▶ [Exercise data]
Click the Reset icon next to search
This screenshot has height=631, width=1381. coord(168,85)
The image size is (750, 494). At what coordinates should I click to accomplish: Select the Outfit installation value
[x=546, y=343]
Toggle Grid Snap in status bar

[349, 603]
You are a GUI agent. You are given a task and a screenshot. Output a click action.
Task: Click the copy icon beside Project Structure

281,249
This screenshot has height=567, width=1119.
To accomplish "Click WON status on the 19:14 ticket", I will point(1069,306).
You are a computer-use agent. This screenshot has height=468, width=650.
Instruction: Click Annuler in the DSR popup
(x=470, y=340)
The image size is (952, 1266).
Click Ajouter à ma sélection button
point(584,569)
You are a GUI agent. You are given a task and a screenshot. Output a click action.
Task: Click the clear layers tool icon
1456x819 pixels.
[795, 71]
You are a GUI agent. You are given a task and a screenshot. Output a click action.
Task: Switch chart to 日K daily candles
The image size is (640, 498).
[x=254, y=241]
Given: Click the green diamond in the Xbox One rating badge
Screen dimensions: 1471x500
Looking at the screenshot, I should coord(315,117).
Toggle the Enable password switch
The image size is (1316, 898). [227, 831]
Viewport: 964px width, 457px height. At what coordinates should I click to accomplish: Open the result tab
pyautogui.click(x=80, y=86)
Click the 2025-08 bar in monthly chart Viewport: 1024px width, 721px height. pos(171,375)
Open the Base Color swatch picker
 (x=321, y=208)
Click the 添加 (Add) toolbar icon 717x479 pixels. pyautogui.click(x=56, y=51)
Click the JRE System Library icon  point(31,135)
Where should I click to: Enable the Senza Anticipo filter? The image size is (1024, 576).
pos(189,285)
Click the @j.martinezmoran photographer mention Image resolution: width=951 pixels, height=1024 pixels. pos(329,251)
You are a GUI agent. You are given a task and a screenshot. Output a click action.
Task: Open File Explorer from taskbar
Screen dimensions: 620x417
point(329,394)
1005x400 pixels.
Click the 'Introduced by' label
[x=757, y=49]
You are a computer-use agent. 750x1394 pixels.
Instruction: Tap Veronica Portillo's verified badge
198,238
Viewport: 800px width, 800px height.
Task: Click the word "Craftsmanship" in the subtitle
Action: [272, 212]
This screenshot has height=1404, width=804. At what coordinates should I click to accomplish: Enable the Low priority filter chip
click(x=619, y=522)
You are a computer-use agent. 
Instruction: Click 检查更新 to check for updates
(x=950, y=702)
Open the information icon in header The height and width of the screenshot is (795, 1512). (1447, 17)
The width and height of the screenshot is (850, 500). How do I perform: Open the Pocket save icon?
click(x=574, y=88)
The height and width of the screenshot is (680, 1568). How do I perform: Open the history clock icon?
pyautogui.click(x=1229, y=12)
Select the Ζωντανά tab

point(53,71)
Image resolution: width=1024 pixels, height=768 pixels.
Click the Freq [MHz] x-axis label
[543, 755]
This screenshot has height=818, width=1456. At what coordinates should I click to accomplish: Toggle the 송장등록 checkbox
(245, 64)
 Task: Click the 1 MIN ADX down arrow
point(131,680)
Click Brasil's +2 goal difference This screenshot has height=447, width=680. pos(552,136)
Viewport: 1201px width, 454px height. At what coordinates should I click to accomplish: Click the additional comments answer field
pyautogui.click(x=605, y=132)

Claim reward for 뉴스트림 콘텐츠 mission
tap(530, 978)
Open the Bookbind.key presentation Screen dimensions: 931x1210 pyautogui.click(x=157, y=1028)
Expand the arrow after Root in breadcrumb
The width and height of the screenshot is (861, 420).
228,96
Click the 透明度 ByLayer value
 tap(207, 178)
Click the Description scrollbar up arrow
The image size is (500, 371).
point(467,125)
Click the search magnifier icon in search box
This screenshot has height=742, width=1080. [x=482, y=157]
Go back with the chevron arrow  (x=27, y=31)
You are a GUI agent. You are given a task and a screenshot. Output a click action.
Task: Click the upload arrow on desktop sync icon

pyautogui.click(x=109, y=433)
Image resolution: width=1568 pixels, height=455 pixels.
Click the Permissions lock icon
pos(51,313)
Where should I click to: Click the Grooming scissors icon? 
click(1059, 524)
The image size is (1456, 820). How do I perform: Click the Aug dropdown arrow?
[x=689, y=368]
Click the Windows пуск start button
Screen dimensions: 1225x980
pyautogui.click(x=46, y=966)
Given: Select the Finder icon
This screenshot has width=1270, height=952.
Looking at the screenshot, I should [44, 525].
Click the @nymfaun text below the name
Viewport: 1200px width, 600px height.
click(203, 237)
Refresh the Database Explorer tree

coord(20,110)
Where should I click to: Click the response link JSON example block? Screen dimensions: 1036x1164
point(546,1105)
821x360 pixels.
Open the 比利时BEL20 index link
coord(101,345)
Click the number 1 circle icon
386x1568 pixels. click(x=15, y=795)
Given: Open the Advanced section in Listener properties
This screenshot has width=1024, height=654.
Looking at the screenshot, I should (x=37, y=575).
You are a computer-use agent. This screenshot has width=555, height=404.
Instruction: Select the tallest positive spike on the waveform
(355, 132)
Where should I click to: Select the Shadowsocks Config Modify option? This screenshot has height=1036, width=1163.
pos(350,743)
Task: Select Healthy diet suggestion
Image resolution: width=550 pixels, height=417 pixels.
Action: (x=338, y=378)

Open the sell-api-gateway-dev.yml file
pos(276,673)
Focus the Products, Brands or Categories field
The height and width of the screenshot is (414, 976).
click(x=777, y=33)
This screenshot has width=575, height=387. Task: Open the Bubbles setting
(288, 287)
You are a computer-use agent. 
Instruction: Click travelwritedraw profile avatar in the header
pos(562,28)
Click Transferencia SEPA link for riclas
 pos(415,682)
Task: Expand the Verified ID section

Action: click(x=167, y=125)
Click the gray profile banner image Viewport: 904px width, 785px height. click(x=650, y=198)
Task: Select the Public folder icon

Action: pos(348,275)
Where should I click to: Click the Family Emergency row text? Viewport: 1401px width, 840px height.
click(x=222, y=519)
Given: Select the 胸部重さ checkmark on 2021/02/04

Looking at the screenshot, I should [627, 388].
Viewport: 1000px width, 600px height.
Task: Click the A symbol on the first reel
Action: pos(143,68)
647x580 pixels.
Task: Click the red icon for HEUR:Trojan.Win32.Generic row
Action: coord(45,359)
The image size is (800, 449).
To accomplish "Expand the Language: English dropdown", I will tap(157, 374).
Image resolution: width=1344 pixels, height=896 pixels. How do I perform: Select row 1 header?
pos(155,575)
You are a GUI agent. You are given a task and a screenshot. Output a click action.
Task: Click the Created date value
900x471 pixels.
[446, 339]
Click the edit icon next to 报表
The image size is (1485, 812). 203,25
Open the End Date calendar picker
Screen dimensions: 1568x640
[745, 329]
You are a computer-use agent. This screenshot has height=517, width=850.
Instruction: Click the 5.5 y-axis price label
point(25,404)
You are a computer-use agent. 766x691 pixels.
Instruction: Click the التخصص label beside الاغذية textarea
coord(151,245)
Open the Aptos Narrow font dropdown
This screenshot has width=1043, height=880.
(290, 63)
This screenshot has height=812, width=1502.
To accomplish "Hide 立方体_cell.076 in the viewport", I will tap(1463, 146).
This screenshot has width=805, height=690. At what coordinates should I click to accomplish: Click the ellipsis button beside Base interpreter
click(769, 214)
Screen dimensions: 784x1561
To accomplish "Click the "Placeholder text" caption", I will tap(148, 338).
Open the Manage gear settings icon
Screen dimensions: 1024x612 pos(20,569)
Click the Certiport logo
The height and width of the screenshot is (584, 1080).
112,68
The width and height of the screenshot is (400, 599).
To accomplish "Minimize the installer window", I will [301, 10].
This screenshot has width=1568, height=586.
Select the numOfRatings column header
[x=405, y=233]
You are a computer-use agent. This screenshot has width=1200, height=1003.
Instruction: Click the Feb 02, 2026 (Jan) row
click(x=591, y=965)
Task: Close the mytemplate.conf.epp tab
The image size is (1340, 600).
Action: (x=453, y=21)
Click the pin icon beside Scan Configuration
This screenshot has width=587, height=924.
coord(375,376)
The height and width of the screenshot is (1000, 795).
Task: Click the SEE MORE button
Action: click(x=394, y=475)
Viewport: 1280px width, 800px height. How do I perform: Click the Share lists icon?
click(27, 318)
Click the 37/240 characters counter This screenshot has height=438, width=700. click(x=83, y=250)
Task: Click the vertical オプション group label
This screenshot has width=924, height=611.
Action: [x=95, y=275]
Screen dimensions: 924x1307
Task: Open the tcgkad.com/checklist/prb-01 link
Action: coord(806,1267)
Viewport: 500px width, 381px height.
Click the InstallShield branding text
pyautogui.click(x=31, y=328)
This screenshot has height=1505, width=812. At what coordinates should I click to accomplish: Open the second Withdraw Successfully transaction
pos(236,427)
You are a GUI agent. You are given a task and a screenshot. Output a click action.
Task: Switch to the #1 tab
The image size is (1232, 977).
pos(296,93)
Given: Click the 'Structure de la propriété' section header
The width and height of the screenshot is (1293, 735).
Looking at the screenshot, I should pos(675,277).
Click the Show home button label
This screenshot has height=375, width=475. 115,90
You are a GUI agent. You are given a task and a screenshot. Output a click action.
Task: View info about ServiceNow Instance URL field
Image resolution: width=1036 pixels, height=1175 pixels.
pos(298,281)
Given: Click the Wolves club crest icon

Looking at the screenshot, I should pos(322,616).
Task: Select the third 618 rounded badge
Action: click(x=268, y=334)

▶ [Task description] Return word for word the lines above from the line with "Click the Freq [MHz] x-axis label" to the line with "Click Brasil's +2", including both and leaving out all others.

▶ [Answer to this exercise]
Click the Freq [MHz] x-axis label
[543, 755]
This screenshot has height=818, width=1456. At what coordinates should I click to accomplish: Toggle the 송장등록 checkbox
(245, 64)
 Task: Click the 1 MIN ADX down arrow
point(131,680)
Click Brasil's +2 goal difference This screenshot has height=447, width=680. pos(552,136)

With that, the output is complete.